# WHAT IS BEING ASKED
Gather every line of the records below that contains the string "icon", matching case exactly, and copy each one out.

# RECORDS SHOWN
start
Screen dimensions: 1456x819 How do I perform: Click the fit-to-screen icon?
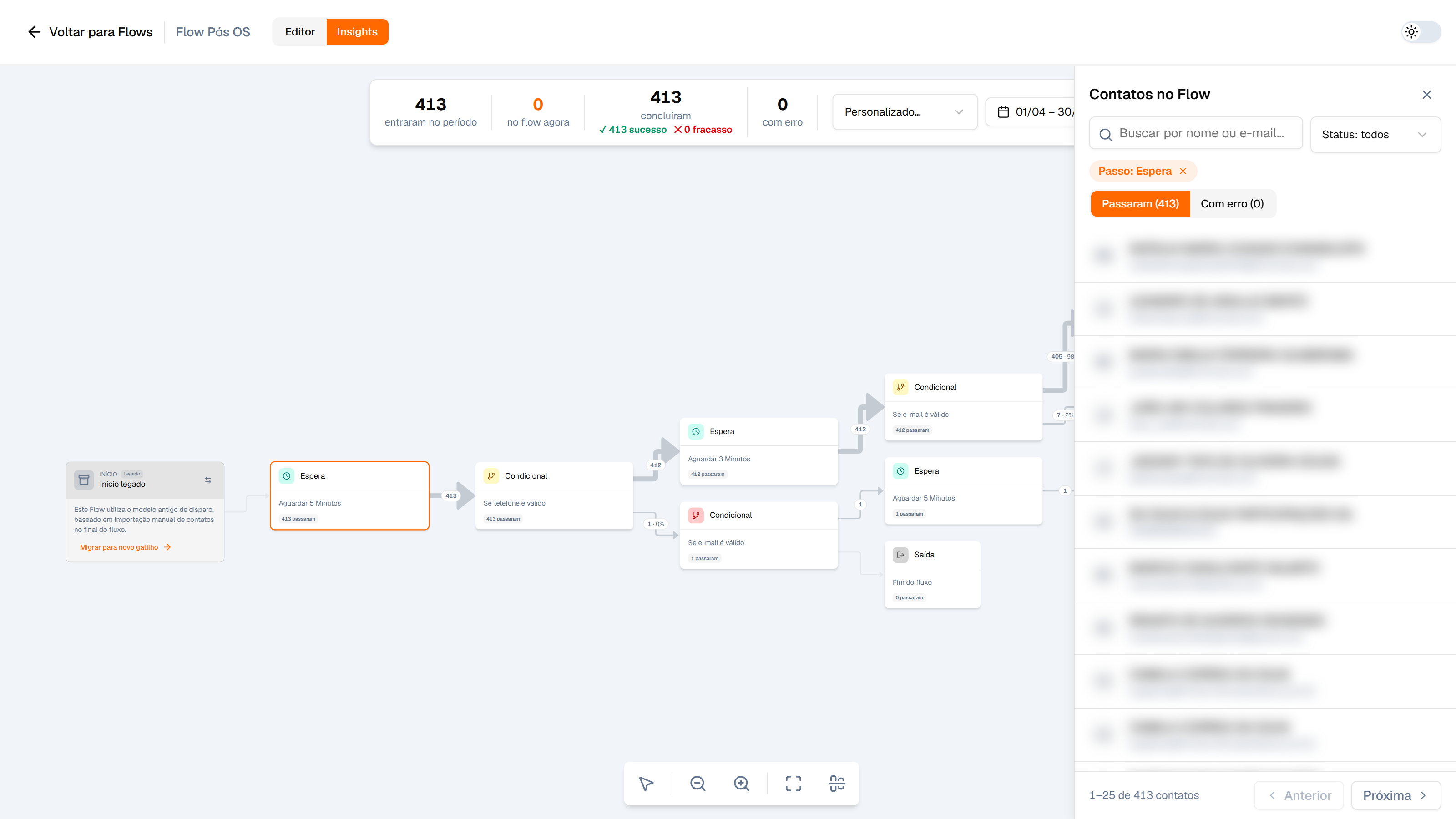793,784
end
start
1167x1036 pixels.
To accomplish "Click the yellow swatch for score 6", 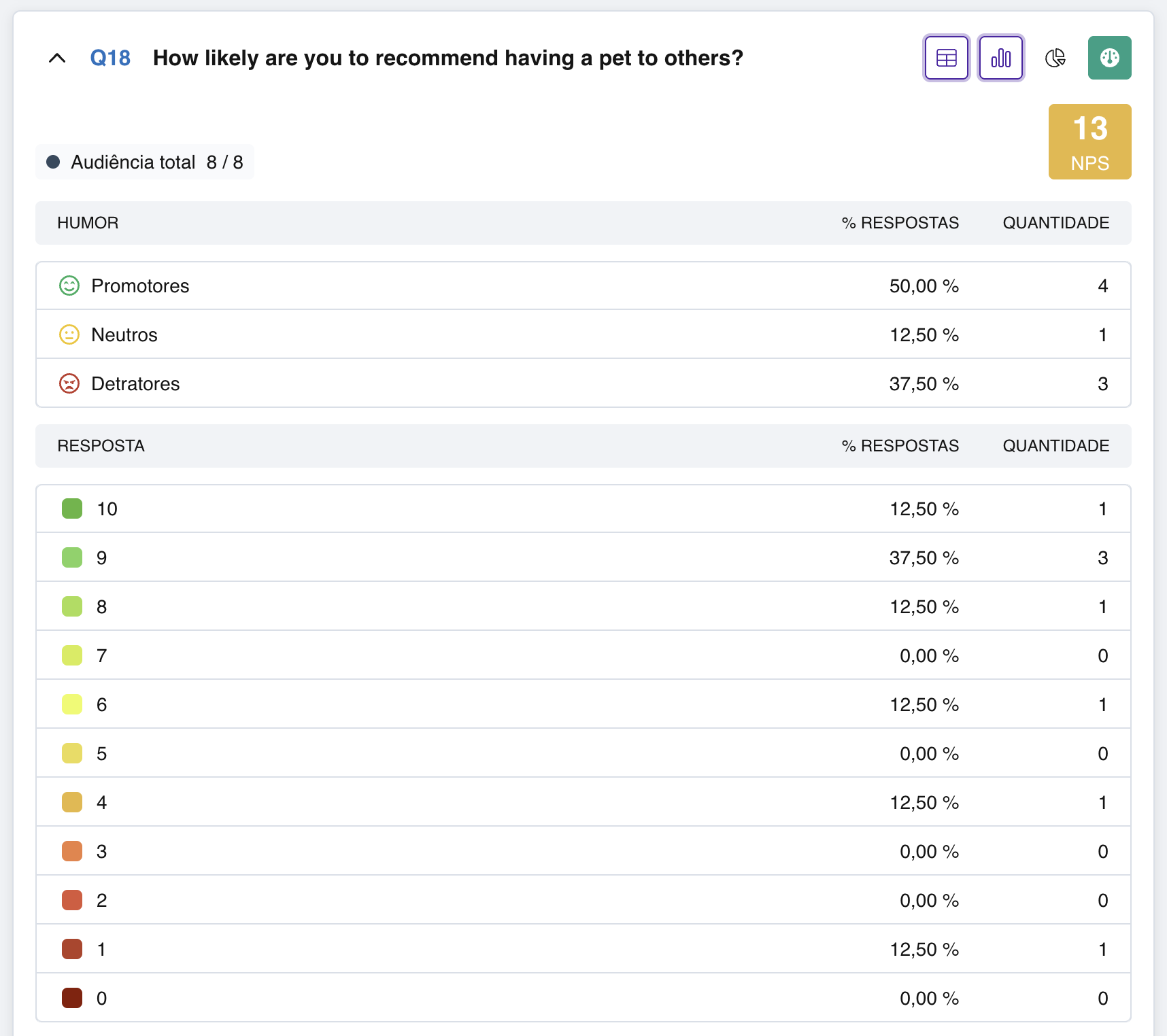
end
start
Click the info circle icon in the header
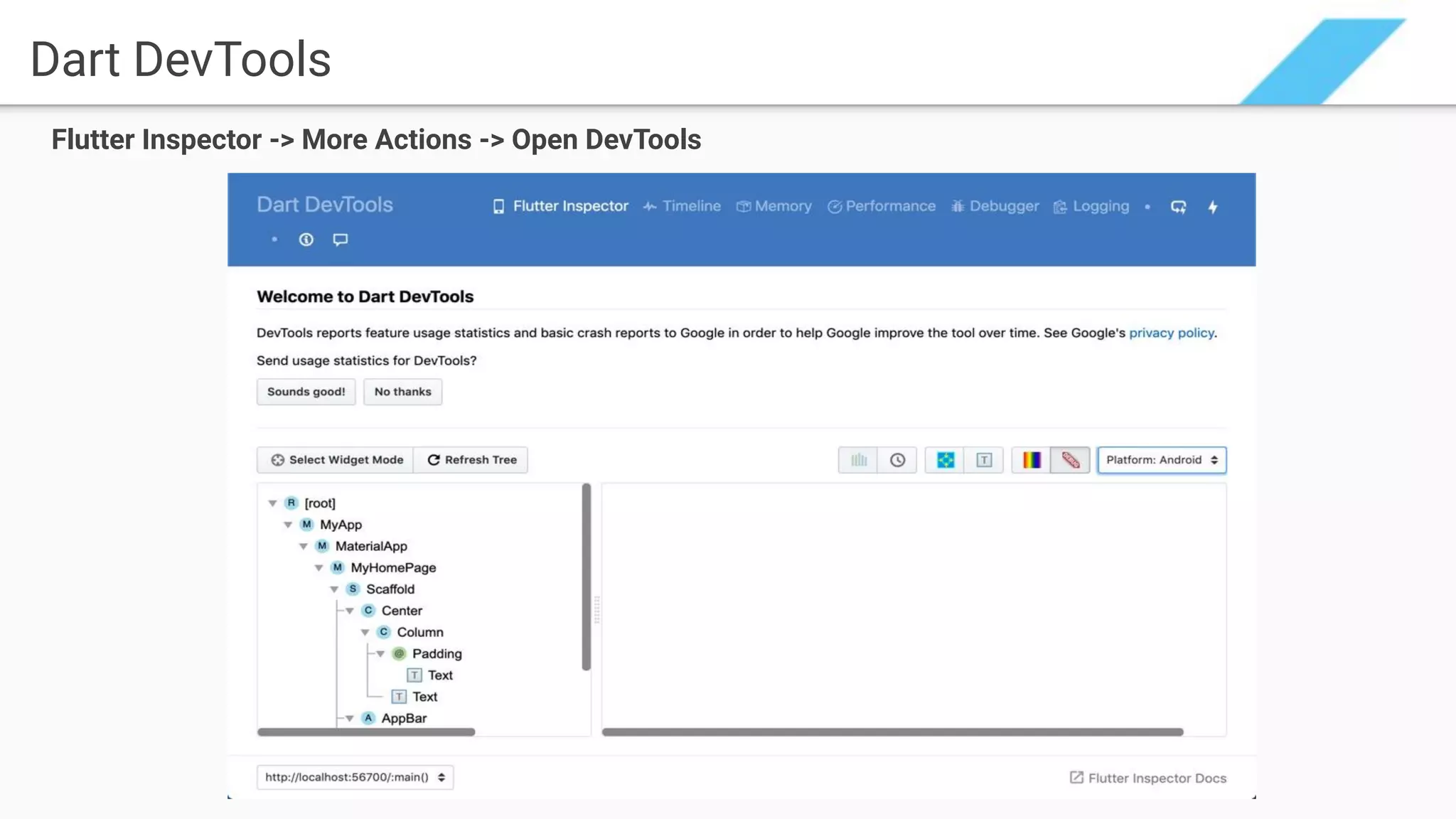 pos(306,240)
end
# ANSWER BELOW
Screen dimensions: 1456x819 How do I perform: Click the fit-to-screen icon?
Click the info circle icon in the header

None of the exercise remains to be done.